Александр Невский
 

XXVII. Сава-летун

Велико горе князя — смерть наследника, неутешно сердце княгини — матери покойного. Да что ж делать? Видно, всевышний решил забрать княжича, призвать его пред светлые очи свои.

И если невеста оставлена без жениха, без суженого своего, не знак ли то, что быть ей невестой Христа? Так и только так поняла это Евфросинья. И хотя князь Ярослав одарил бедную девочку щедро и богато, ушла она от мирской суеты в монастырь. Постриглась Евфросинья в монахини.

Федора похоронили в Юрьевском монастыре. Сразу же после погребения увез Ярослав неутешную княгиню в Переяславль, подальше от Городища, от тех мест, которые будут бередить ее сердце горькими воспоминаниями. Прощаясь с Александром, Феодосья Игоревна обняла его жарко, прижала к груди, прошептала на ухо:

— Сынок, поклянись мне положить меня рядом с Федором.

— О чем ты, матушка? — отпрянул Александр.

— О смерти сынок. О своей смерти. Уж недолго сыночку ждать меня. Обещай мне исполнить волю мою.

— Исполню, матушка… Исполню…

— Спаси бог тебя, дорогой.

Княгиня перекрестила Александра и устало направилась к колеснице.

И остался на Городище княжич Александр один. Конечно, была при нем его младшая дружина, кормилец и даже Яким. Приходил немец учить языку, являлся и Темир со своим «дай клеб», «дай вода», но не было рядом близкого, родного человека.

Ближе всех к княжичу разве что Ратмир, но ведь слуга простой, рядом не поставишь. Да он и сам знает это. Если явится к княжичу в покои спать, так на полу себе стелит, даже на лавку не просится.

— Может, на ловы съездим, — предложил Ратмир, видя, что княжич мрачен.

— Кого в лето бить-то? — отвечал Александр. — Все зверье детву повывело. Пусть отдыхают, плодятся.

Не может Ратмир видеть душевное томление своего господина, но не умеет помочь ему. Что придумать, найти такое, чтобы отвлечь его от невеселых дум? Пошептался Ратмир с Федором Данилычем, поспорили о чем-то, но все же к согласию пришли. И вот на следующий день вышли на широкий двор отроки-дружинники в одних портках и весело, с шутками-прибаутками, начали строить ворота, вязать ивовые снопы, колоды затесывать.

— Чего это затеяли? — спросил княжич Ратмира.

— Нехорошо воину без дела быти, князь, — отвечал Ратмир. — Объявись рать, а он и копья не умеет держать.

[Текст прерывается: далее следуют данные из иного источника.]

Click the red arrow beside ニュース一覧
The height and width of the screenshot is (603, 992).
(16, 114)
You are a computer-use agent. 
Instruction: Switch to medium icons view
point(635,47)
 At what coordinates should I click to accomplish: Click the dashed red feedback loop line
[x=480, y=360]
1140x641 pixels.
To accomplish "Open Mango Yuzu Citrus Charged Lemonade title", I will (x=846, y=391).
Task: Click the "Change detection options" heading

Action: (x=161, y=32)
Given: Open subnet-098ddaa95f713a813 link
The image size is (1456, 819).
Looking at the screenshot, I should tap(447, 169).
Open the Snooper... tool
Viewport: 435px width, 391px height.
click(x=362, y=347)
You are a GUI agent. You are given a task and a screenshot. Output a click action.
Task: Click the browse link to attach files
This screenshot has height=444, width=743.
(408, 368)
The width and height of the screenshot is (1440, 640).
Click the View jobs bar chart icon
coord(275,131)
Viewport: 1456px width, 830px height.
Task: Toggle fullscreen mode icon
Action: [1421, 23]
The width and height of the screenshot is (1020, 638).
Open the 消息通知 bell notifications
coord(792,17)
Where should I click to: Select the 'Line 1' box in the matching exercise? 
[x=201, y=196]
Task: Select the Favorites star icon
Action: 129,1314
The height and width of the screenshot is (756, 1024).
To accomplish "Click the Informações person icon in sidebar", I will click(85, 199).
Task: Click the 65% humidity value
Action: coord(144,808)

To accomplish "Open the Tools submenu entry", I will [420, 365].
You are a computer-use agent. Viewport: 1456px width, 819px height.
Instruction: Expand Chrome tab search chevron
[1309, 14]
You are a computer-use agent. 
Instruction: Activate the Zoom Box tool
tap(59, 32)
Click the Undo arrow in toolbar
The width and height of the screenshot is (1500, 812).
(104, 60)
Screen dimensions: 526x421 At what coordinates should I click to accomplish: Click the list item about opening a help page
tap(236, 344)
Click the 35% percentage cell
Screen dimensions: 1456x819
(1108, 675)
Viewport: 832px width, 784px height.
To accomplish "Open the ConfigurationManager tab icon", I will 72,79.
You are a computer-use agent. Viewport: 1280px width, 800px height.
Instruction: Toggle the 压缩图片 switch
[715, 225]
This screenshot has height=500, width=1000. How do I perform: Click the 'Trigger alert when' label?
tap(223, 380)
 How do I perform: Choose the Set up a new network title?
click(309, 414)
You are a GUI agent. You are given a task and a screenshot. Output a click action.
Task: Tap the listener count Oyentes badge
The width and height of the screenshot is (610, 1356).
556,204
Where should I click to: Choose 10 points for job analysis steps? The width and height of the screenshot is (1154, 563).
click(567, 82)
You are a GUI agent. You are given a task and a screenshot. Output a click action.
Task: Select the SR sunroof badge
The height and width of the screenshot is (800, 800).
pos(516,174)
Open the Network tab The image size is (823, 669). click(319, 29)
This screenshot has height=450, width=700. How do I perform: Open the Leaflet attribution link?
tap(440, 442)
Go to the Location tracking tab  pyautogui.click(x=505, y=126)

— Уж не натаривать ли сбираешься?

— Истинная правда, Ярославич.

На следующий день вскоре после заутрени началась во дворе потеха. Всей младшей дружине Ратмир дело нашел. Одних определил копья метать в снопы ивовые, других из лука стрелять по колодам. Но самое интересное под воротами происходило.

Ворота те немудреные были: два стояка да вверху перекладина. Первым у ворот решил сам Ратмир удаль явить. Сел на коня, взял копье, отъехал подальше. Гикнув, мчится на ворота и уж копье назад за спину отводит, готовясь метнуть. Помчалось вперед копье, устремясь вверх выше ворот, а там-то его и подхватил мчавшийся вслед вихрем Ратмир. И вот оно опять в руке у него, готовое к бою.

Дивятся дружинники ловкости милостника княжеского, каждому хочется самому эдак проскакать. Начали по очереди отъезжать с копьями и пускать коней в те ворота.

Ратмир исподтишка косится на крыльцо сеней, где княжич сидит и за всем наблюдает. Ага, улыбается! А вот засмеялся! А тут привстал. Глядь, уж и бежит с крыльца.

— Ратмирка, коня! Дай-ка попробую.

Ратмир машет рукой, и уже по знаку его бегут конюшие. Все у них сговорено, Воронко с утра под седлом, копье легкое подобрано.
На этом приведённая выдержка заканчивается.